As a testament to their more hands-on approach, AGB will also be partnering with other businesses and organizations in the fall and spring of 2023 to organize food drives for those in need during the Thanksgiving holiday season and a clothing drive for organizations that work with homeless shelters and Youth emergency shelters.
As Enthusiasm around impact investing and social initiatives continues to grow, there is also some controversial dissent around the impact that this would have on profit margins. The critics argue that business success is already very tough without adding the financial strain of intense social initiatives. Jonathan Jadali disagrees fundamentally with the sentiment as he argues that social sensitivity is the primary driver of modern business.
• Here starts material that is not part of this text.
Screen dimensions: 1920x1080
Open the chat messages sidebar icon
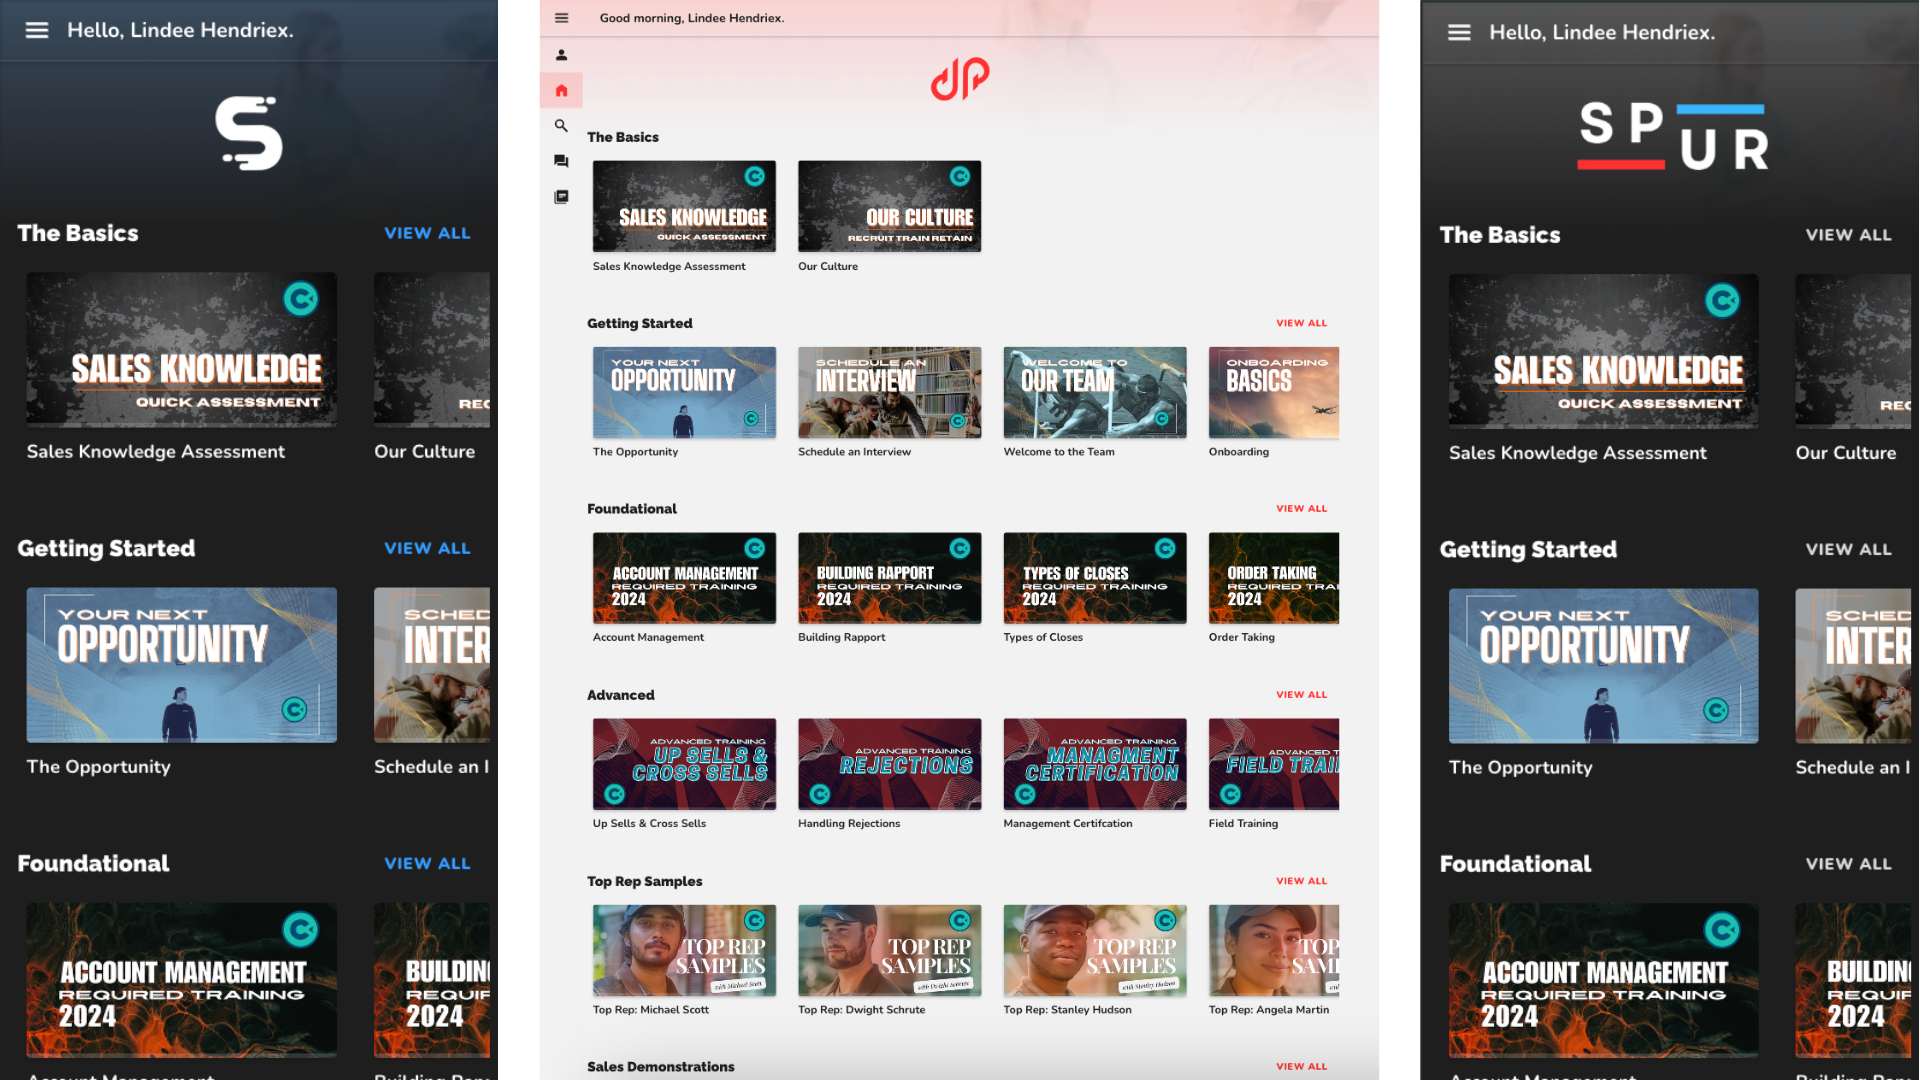[561, 161]
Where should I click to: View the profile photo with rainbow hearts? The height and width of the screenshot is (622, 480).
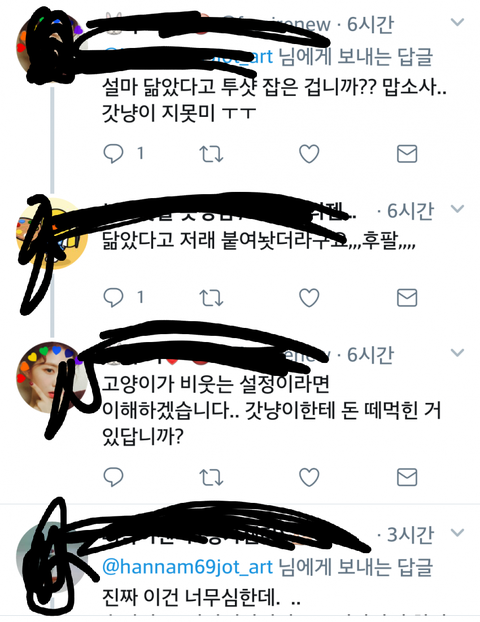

In his words, “We cannot run from the fact that our world is troubled. Success for me is to be held in trust for others. The more success we have in our businesses, the more responsibility we owe our communities. However, I do think that social initiatives should be measured and calculated according to a company’s bottom line. All fingers are not equal, so a culture of comparing social initiatives may be very detrimental to the business landscape.”